What needs to be done
Which lines of the records below contain the string "computer"? Report each of them.

[Stored items]
════

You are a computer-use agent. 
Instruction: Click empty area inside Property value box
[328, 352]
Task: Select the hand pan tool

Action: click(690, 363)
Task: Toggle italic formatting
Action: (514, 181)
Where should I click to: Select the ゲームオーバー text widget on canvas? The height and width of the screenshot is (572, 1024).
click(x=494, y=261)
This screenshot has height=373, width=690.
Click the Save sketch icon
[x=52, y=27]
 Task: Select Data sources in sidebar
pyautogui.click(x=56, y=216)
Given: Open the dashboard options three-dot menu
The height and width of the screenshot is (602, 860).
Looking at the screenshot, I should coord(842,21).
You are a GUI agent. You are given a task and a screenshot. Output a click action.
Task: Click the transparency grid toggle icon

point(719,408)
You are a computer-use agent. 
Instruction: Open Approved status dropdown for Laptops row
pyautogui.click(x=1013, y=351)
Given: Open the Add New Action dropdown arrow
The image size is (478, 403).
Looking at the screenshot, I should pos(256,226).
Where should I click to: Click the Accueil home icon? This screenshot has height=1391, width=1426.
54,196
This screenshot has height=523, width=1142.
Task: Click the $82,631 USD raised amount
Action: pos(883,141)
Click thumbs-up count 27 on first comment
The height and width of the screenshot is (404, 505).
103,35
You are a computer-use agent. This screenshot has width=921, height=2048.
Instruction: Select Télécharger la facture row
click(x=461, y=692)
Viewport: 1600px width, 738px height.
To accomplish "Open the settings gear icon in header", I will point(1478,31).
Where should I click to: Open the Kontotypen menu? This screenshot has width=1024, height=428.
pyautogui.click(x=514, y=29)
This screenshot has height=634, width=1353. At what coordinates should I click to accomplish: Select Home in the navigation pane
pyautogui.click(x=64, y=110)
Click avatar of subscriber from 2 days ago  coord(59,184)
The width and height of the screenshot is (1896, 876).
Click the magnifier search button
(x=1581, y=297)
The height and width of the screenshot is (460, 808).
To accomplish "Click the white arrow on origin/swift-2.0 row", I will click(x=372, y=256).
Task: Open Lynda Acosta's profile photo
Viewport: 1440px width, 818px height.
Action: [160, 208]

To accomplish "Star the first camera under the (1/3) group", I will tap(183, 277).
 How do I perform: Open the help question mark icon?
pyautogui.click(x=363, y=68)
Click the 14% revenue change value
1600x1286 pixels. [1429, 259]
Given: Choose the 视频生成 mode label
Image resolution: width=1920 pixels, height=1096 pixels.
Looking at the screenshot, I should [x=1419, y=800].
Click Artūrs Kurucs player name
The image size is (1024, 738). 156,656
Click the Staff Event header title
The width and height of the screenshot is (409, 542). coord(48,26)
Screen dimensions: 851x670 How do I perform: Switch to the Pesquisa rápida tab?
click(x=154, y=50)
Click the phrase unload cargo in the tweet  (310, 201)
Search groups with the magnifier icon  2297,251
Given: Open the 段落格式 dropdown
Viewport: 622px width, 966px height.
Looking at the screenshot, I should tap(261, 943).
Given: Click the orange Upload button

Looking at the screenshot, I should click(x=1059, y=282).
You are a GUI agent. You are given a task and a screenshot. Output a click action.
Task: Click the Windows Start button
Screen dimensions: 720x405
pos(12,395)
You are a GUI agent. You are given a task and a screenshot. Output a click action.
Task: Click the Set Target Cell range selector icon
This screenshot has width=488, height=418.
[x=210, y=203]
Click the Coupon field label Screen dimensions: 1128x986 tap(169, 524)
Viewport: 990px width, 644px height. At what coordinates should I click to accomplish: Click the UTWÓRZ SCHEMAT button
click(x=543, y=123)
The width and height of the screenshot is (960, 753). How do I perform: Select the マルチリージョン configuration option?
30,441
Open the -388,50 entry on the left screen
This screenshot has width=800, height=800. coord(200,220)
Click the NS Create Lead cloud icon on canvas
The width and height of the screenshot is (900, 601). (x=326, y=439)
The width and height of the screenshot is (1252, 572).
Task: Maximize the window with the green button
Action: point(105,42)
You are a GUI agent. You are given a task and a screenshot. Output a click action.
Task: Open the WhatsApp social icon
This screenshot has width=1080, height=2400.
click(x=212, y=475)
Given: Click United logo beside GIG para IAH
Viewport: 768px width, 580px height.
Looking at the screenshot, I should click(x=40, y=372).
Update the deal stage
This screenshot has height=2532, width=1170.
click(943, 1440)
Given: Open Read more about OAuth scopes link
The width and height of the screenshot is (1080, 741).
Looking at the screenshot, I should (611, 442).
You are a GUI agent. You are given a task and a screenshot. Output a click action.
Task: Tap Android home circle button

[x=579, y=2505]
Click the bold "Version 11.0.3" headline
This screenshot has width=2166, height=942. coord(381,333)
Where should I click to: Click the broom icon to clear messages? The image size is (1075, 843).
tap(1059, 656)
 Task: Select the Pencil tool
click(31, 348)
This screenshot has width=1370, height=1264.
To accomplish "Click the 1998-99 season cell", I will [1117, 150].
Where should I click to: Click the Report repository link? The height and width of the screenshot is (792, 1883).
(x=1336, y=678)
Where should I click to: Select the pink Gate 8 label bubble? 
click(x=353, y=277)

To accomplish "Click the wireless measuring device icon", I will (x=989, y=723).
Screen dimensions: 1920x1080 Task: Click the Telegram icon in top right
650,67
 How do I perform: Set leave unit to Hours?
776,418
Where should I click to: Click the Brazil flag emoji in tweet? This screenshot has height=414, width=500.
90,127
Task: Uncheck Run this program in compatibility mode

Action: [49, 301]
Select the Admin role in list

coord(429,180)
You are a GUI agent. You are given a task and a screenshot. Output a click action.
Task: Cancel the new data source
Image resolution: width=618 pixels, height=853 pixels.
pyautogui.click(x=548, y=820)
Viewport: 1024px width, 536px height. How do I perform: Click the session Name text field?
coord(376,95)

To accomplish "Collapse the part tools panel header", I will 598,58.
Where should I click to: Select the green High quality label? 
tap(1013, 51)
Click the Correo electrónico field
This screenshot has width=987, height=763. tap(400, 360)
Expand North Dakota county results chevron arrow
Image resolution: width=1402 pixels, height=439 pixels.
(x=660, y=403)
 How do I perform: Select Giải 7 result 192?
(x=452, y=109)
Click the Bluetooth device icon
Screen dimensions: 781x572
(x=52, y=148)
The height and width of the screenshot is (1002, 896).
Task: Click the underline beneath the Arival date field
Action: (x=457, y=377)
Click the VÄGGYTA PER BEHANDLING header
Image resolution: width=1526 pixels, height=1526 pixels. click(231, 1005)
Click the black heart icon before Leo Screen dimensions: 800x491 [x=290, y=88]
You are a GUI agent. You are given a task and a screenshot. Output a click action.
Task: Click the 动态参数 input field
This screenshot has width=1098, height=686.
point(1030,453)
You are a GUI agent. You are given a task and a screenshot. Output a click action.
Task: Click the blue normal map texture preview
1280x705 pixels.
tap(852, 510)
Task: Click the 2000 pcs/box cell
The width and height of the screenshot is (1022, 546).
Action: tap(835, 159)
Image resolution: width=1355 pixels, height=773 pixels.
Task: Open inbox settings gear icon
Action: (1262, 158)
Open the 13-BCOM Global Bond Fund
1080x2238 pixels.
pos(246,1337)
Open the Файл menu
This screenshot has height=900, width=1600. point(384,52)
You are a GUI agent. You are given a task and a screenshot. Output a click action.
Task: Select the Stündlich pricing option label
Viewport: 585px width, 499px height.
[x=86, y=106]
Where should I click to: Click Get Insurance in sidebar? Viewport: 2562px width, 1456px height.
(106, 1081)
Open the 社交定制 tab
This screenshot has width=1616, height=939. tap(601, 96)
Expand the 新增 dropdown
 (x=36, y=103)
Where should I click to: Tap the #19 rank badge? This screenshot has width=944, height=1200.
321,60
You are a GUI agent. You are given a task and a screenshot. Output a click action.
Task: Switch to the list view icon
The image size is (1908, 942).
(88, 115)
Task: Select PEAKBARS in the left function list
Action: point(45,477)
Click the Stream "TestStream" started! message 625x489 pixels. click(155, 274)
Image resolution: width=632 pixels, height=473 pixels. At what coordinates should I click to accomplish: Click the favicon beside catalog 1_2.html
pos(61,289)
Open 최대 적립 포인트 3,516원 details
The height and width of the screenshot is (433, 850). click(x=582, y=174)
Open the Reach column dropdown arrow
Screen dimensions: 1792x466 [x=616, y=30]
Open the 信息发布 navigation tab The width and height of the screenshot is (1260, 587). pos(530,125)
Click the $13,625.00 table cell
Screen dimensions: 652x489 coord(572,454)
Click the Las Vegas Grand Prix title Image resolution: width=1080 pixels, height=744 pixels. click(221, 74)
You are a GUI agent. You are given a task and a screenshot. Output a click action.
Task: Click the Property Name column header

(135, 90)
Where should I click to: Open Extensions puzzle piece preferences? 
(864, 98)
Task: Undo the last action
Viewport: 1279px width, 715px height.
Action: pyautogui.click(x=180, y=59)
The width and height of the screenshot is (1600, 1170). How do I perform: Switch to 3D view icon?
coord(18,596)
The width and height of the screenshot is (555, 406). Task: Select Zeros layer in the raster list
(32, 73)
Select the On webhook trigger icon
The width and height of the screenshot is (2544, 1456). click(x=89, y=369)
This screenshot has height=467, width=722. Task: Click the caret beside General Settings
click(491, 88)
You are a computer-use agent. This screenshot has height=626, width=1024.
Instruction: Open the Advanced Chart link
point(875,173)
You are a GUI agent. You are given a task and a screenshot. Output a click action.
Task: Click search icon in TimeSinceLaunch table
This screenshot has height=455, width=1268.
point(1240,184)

════

Problem solution
You are a computer-use agent. 
You are a computer-use agent. 
You are a computer-use agent. This screenshot has width=921, height=2048.
You are a computer-use agent. This screenshot has height=626, width=1024.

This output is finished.